300 Million and More - An Environmental Perspective

By Alan Kuper
Volume 17, Number 1 (Fall 2006)
Issue theme: "America beyond 300 million"


A U.S. of 300 million inhabitants is a number that cannot be sustained by the renewable services that nature can provide, like supplying clean water and maintaining clean air indefinitely. In fact, it is estimated1 that the U.S. population would have to be half that in order sustain current living standards, that is, leaving the U.S. and the Earth such that those who follow us can live in the U.S. with the same or better quality of life that we enjoy.

In their monograph on projecting U.S population growth to 2050, the authors, Jack Martin and Stanley Fogel2 recognize that, even under the best immigration reform scenario, U.S. population will continue to grow some 22 percent (65 million) by 2050 because, even after instituting policies which slow rapid growth, it is expected to take some time before growth stops and begins a gradual decline to the desired sustainable level.

But the authors estimate that, if Congress and the Administration carry out “current proposals to increase immigration, give legal status to those currently here illegally and create a new guest worker program,” an additional 135 million will be added by 2050, bringing U.S. population to the half billion mark by mid-century. Such U.S. growth in the twenty-first century would be comparable to the rapid growth experienced by China and India in the twentieth century which brought their populations at century’s end to around the 1 billion mark.

From an environmental perspective, the addition of 200 million people to today’s U.S. population of some 300 million over the next 45 years would be extremely destructive because population size is the major determinant of environmental impact.

It would be of more than just domestic concern because U.S. population size and consumption have a larger global effect than that of people anywhere else, an impact currently greater than that of China and India combined! Our cars and industrial processes cause some 30 percent of all greenhouse gases responsible for global warming, climate change, and increasingly destructive weather events. And the U.S. is the major contributor of the gases which cause thinning of the protective stratospheric ozone layer.

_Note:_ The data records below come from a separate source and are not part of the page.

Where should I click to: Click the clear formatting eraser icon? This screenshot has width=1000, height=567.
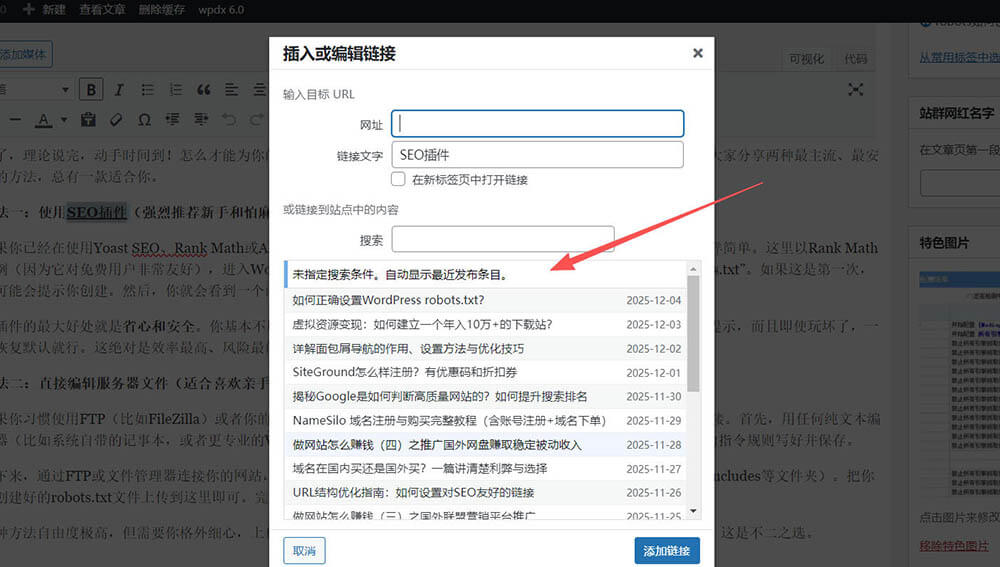116,120
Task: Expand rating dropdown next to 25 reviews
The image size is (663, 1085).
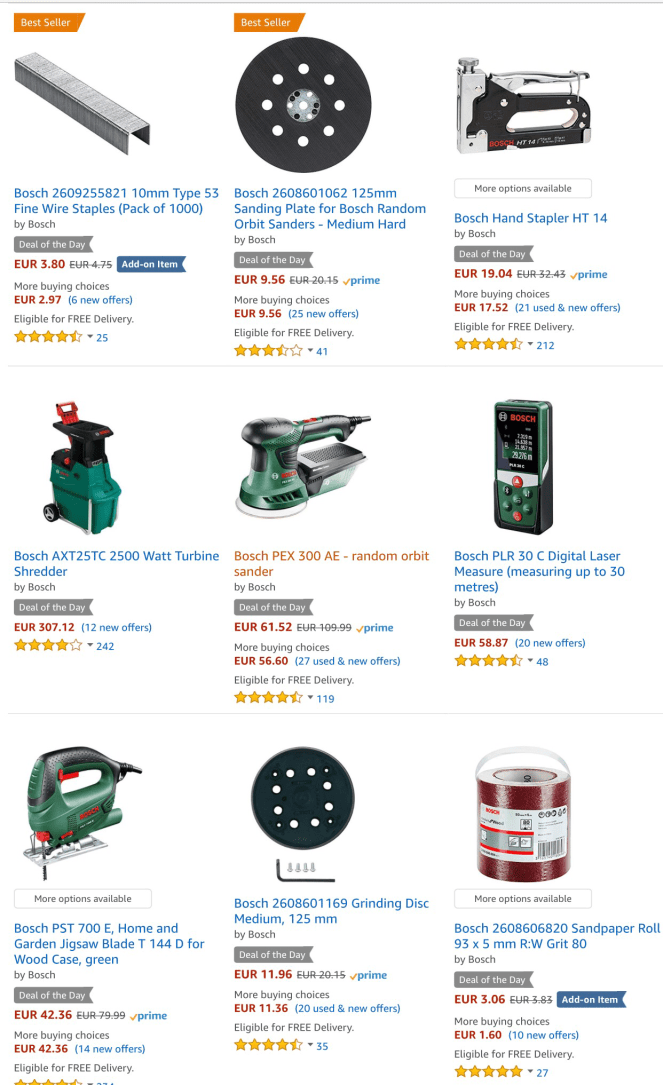Action: tap(90, 337)
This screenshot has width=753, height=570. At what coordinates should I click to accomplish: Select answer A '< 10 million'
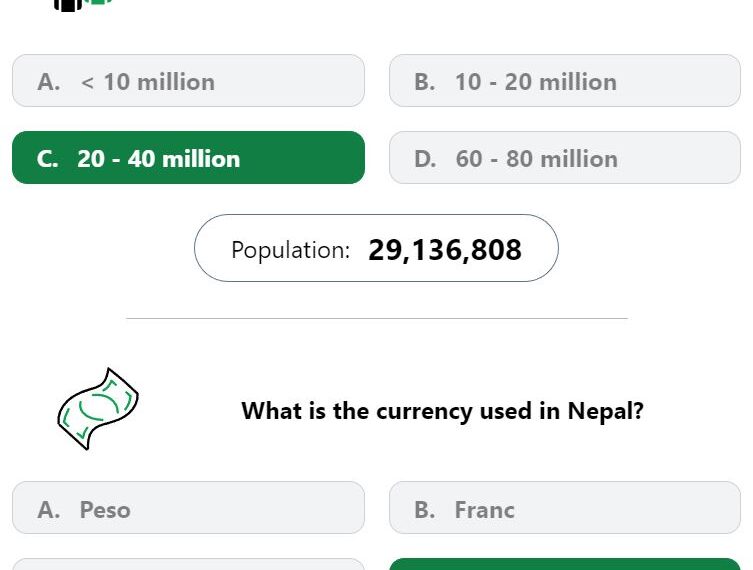point(188,81)
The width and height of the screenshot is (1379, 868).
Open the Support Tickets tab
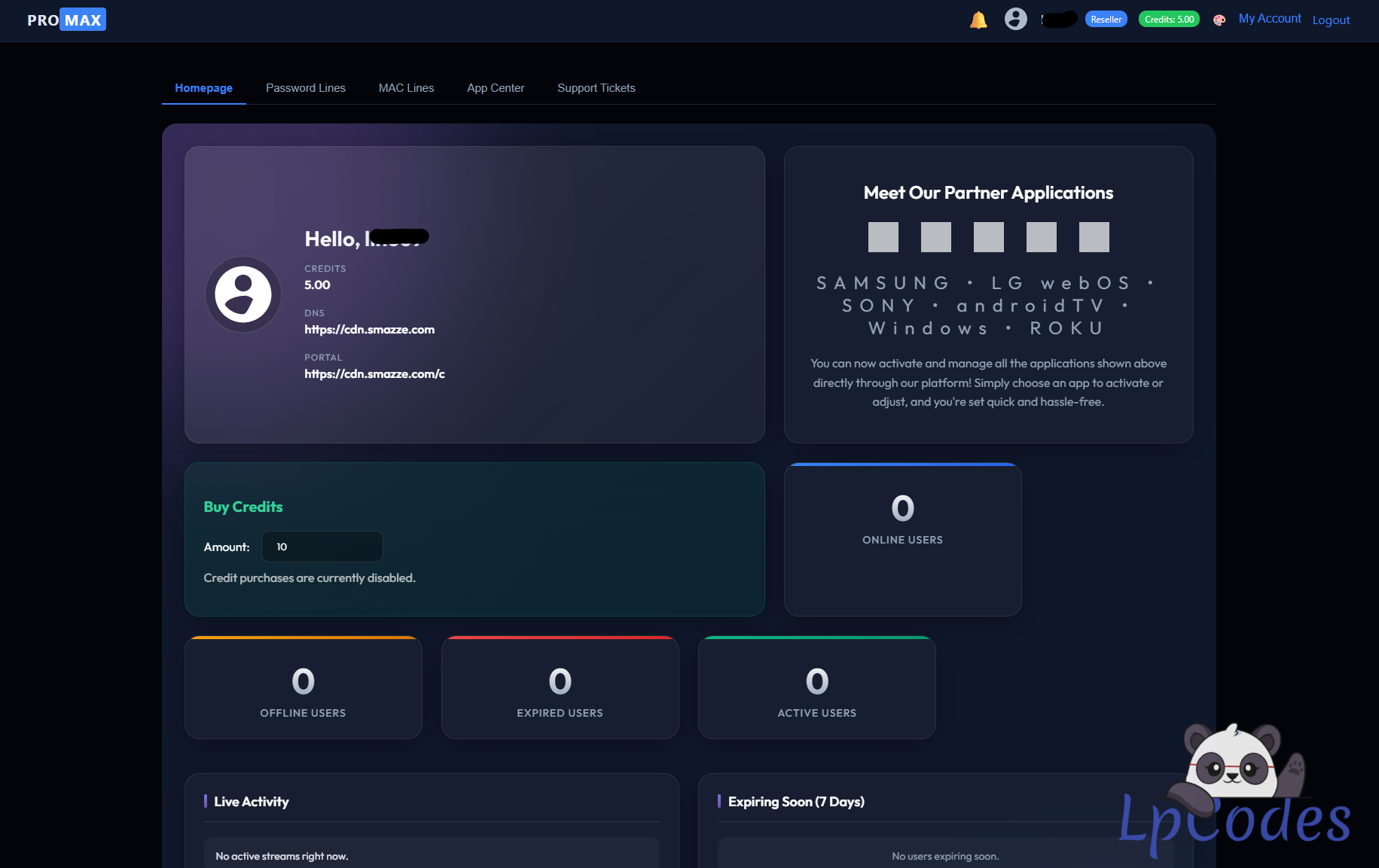point(596,88)
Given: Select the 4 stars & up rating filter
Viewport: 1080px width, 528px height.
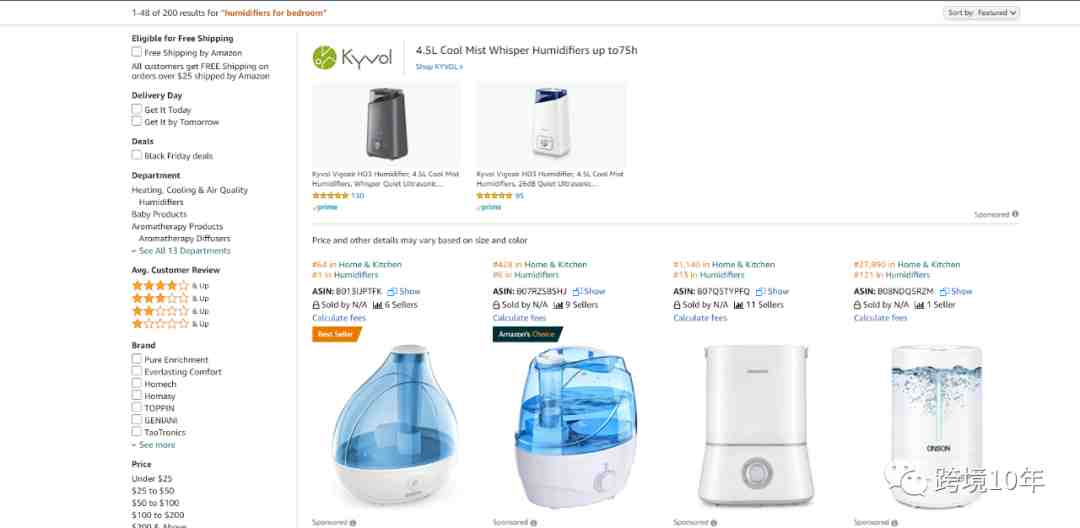Looking at the screenshot, I should click(x=170, y=285).
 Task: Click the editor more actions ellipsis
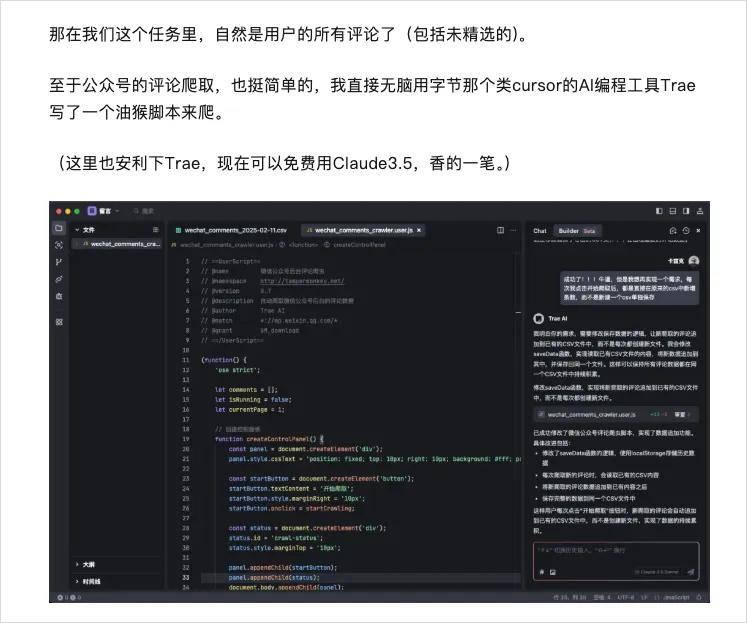point(514,230)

Up close, considering “environment” as our immediate surroundings, it’s obvious that the increase would bring more congestion, delays, crowding, public expenditure for additional needed infrastructure, and faster depletion of finite resources (coal, oil, gas, and mineral commodities) which would be reflected in higher prices, as is already happening.

While humans can adapt to change relatively quickly, plants, and animals generally cannot. So, the impact on ecosystems and even on inanimate systems such as glaciers would be far greater than the impact on people, at least initially.

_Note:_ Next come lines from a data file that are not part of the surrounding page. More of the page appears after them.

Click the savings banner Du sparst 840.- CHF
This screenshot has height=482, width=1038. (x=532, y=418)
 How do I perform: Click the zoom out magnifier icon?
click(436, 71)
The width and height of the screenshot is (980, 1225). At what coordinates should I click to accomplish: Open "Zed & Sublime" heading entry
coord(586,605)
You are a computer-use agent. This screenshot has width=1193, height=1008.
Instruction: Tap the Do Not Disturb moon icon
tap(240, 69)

But a 67 percent increase in U.S. population, within a timeframe of about three-fifths of an average U.S. lifetime, is so large and so fast that, even for humans, adjustment would not be easy.
While our concerns are global, an environmental focus on the U.S. makes sense.

First, the U.S. is our habitat. We want to maintain its natural endow-ments for future generations. Second, the U.S. population is growing, albeit needlessly, at a far faster rate than that of any other large industrialized nation. Third, the U.S. is looked upon as an example by many Third World nations whose people equate our pop-ulation growth with economic success. Fourth, as noted above, because of our huge ecological footprint, the Earth can’t afford any more Americans.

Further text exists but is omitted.